[Collected data entries]
============================================================

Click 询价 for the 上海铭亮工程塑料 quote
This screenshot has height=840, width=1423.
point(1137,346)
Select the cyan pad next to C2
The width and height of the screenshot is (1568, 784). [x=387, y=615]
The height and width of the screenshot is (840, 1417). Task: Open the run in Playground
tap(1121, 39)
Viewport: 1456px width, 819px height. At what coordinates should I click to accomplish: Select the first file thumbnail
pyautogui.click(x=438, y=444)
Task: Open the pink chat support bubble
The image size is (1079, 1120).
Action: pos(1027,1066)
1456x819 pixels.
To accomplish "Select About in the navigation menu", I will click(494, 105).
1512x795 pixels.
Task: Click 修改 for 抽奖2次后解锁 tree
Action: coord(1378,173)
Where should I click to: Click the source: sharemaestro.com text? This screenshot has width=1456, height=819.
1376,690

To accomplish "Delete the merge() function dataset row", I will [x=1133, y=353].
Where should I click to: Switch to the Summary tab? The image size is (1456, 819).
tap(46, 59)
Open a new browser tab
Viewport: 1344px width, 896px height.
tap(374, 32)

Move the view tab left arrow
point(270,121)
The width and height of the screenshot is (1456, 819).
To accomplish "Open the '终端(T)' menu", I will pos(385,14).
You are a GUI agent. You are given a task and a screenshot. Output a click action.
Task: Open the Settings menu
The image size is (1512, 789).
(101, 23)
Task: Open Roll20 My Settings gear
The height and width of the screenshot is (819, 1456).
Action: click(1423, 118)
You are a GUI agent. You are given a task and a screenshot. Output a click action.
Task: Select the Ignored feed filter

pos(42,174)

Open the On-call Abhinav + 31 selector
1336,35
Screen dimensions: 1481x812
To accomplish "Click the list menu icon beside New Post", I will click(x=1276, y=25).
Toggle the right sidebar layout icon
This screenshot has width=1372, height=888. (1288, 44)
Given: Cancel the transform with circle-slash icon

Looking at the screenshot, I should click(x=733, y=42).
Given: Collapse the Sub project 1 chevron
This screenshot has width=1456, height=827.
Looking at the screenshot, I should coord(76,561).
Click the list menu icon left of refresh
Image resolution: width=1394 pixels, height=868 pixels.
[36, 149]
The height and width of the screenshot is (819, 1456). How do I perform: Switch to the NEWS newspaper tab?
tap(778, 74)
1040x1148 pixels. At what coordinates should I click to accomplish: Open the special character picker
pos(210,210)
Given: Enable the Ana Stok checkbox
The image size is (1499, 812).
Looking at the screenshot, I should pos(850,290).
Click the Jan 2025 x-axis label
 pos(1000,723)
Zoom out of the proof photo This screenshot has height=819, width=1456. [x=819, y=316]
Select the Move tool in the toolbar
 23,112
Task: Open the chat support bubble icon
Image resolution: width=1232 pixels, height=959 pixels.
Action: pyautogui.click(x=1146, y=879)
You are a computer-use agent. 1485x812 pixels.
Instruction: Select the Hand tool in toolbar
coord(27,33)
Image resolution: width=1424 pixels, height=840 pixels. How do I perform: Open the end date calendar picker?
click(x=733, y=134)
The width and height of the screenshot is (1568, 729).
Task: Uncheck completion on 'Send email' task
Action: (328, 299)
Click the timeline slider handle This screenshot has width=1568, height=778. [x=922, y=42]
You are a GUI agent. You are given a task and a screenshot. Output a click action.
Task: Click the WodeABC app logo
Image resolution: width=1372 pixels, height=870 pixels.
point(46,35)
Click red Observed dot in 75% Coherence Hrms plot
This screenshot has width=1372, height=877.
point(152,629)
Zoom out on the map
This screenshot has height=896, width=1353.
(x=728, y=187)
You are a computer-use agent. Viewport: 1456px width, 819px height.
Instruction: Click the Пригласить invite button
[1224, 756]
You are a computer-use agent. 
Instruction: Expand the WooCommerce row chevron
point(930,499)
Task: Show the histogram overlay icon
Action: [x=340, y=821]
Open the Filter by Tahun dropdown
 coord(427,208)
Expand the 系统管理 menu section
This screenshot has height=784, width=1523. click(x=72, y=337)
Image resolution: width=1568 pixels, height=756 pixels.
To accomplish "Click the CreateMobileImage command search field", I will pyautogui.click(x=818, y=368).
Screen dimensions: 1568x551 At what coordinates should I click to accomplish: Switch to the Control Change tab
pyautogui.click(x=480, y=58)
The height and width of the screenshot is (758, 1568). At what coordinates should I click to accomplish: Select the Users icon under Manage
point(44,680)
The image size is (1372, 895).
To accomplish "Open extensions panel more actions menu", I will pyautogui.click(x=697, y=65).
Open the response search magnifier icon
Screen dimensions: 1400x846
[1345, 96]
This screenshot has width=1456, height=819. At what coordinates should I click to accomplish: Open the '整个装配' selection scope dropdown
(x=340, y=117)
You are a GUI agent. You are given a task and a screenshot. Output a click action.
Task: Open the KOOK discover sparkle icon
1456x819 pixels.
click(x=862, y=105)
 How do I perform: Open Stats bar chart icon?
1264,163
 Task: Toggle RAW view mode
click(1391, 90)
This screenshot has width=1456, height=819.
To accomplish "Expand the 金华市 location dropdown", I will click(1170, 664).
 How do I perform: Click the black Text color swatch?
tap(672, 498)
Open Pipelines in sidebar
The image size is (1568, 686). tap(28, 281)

============================================================

Using the entries above, give again exactly the lines from the line holding "Toggle the right sidebar layout icon" through the line holding "Click the timeline". Include both end lines and nothing else.

Toggle the right sidebar layout icon
This screenshot has width=1372, height=888. (1288, 44)
Given: Cancel the transform with circle-slash icon

Looking at the screenshot, I should click(x=733, y=42).
Given: Collapse the Sub project 1 chevron
This screenshot has width=1456, height=827.
Looking at the screenshot, I should coord(76,561).
Click the list menu icon left of refresh
Image resolution: width=1394 pixels, height=868 pixels.
[36, 149]
The height and width of the screenshot is (819, 1456). How do I perform: Switch to the NEWS newspaper tab?
tap(778, 74)
1040x1148 pixels. At what coordinates should I click to accomplish: Open the special character picker
pos(210,210)
Given: Enable the Ana Stok checkbox
The image size is (1499, 812).
Looking at the screenshot, I should pos(850,290).
Click the Jan 2025 x-axis label
 pos(1000,723)
Zoom out of the proof photo This screenshot has height=819, width=1456. [x=819, y=316]
Select the Move tool in the toolbar
 23,112
Task: Open the chat support bubble icon
Image resolution: width=1232 pixels, height=959 pixels.
Action: pyautogui.click(x=1146, y=879)
You are a computer-use agent. 1485x812 pixels.
Instruction: Select the Hand tool in toolbar
coord(27,33)
Image resolution: width=1424 pixels, height=840 pixels. How do I perform: Open the end date calendar picker?
click(x=733, y=134)
The width and height of the screenshot is (1568, 729).
Task: Uncheck completion on 'Send email' task
Action: (328, 299)
Click the timeline slider handle This screenshot has width=1568, height=778. [x=922, y=42]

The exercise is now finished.